Einschlägig ist hier die in § 10 Satz 3 Nr. 4 AGG aufgeführte Fallgruppe der „Festsetzung von Altersgrenzen bei den betrieblichen Systemen der [X.] Sicherheit als Voraussetzung für den Bezug von Leistungen“. Soweit der Senat in der Vergangenheit davon ausgegangen ist, dass § 10 Satz 3 Nr. 4 AGG für diese Fallgruppe von seinem Wortlaut her ausschließlich an die Risiken „Alter“ und „Invalidität“ und nicht an das Risiko „Tod“ anknüpft und deshalb nur die Alters- und Invaliditätsversorgung - nicht aber die Hinterbliebenenversorgung - erfasst (vgl. [X.] 4. August 2015 - 3 [X.] 137/13 - Rn. 47, [X.]E 152, 164), hat er diese Rechtsprechung mit Urteil vom 14. November 2017 (- 3 [X.] 781/16 - Rn. 30 f., [X.]E 161, 56) im Nachgang zu der Entscheidung des Gerichtshofs der [X.] vom 24. November 2016 (- [X.]/15 - [[X.]] Rn. 71 f.) aufgegeben. Entsprechend Art. 6 Abs. 2 der Richtlinie 2000/78/[X.], der von seinen Voraussetzungen § 10 Satz 3 Nr. 4 AGG entspricht, unterfällt eine Hinterbliebenenversorgung - entgegen der von dem Prozessbevollmächtigten der Klägerin in der mündlichen Verhandlung vor dem Senat geäußerten Auffassung - jedenfalls dann § 10 Satz 3 Nr. 4 AGG, wenn dem Arbeitnehmer - wie hier - eine Altersversorgung zugesagt wird und sich die Höhe der Hinterbliebenenversorgung an der Höhe der betrieblichen Altersrente - hier in § 7 Abs. 6 [X.] 1976 - oder - sofern versprochen - der Invaliditätsrente orientiert. Die Hinterbliebenenversorgung steht regelmäßig in einem Abhängigkeitsverhältnis zur Alters- oder Invaliditätsrente. Dies führt dazu, dass sie als „Annex“ von der in § 10 Satz 3 Nr. 4 AGG aufgeführten Alters- bzw. Invaliditätsrente miterfasst wird ([X.] 14. November 2017 - 3 [X.] 781/16 - Rn. 31, aaO).

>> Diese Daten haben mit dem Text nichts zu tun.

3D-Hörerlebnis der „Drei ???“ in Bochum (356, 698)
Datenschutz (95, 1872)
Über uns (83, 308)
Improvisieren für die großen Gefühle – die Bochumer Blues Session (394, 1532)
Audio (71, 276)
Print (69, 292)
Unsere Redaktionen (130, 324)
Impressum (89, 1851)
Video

dd) Entgegen der Ansicht der [X.] folgt nicht allein aus dem Umstand, dass § 10 Satz 3 Nr. 4 AGG einschlägig ist, dass die durch die [X.] bewirkte Diskriminierung wegen des Alters gerechtfertigt ist. Neben § 10 Satz 3 Nr. 4 AGG sind immer auch § 10 Satz 1 und Satz 2 AGG anzuwenden (vgl. ausführlich hierzu [X.] 26. September 2017 - 3 [X.] 72/16 - Rn. 40 ff., [X.]E 160, 255).

§ 10 Satz 3 Nr. 1 bis Nr. 6 AGG beinhalten, wie das Wort „insbesondere“ verdeutlicht, Regelbeispiele, die aber die tatbestandlichen Voraussetzungen in § 10 Satz 1 und Satz 2 AGG nicht außer [X.] setzen (vgl. auch [X.]/Preis/[X.] [X.] 2. Aufl. Rn. 6.53; [X.]/[X.] Betriebsrentenrecht [X.] Stand Januar 2019 [X.]. 6 Rn. 205). Dies entspricht auch dem Willen des Gesetzgebers. Nach der Gesetzesbegründung sollte § 10 Satz 3 Nr. 4 AGG klarstellen, „dass die Festsetzung von Altersgrenzen bei den betrieblichen Systemen der [X.] Sicherheit - insbesondere der betrieblichen Altersversorgung - regelmäßig keine Benachteiligung wegen des Alters darstellt“ ( [X.]. 16/1780 S. 36). Dies zeigt, dass nach dem Willen des Gesetzgebers solche Altersgrenzen lediglich grundsätzlich, aber nicht immer zulässig sein sollen (vgl. [X.] 26. September 2017 - 3 [X.] 72/16 - Rn. 43, [X.]E 160, 255). Die Kritik der [X.], das Wort „regelmäßig“ in der Gesetzesbegründung könne sich auch auf den letzten Satz der Begründung zu § 10 Satz 3 Nr. 4 AGG beziehen, verfängt nicht. Das Wort „regelmäßig“ steht im ersten Satz der Begründung zu Nr. 4. Es hat keinen Bezug zum letzten Satz, in welchem auf die Benachteiligung wegen des Geschlechts bzw. anderer in § 1 AGG angeführter Gründe abgestellt wird. Hätte der Gesetzgeber gewollt, dass § 10 Satz 3 AGG nicht nur Regelbeispiele beinhaltet, sondern die dortigen Sachverhalte eine Ungleichbehandlung wegen des Alters ohne weitere Überprüfung stets rechtfertigen, hätte er das im Gesetzestext klar zum Ausdruck gebracht. Ist der Tatbestand eines Regelbeispiels erfüllt, so spricht das zwar zunächst für eine gerechtfertigte Ungleichbehandlung im Sinne einer regelmäßigen Vermutungswirkung. Dies gilt jedoch dann nicht, wenn es an der Angemessenheit oder der Erforderlichkeit fehlt (vgl. zu „Generalklausel“ und „Regelbeispiel“ [X.] 21. März 2018 - 10 [X.] - Rn. 105, [X.]E 162, 166).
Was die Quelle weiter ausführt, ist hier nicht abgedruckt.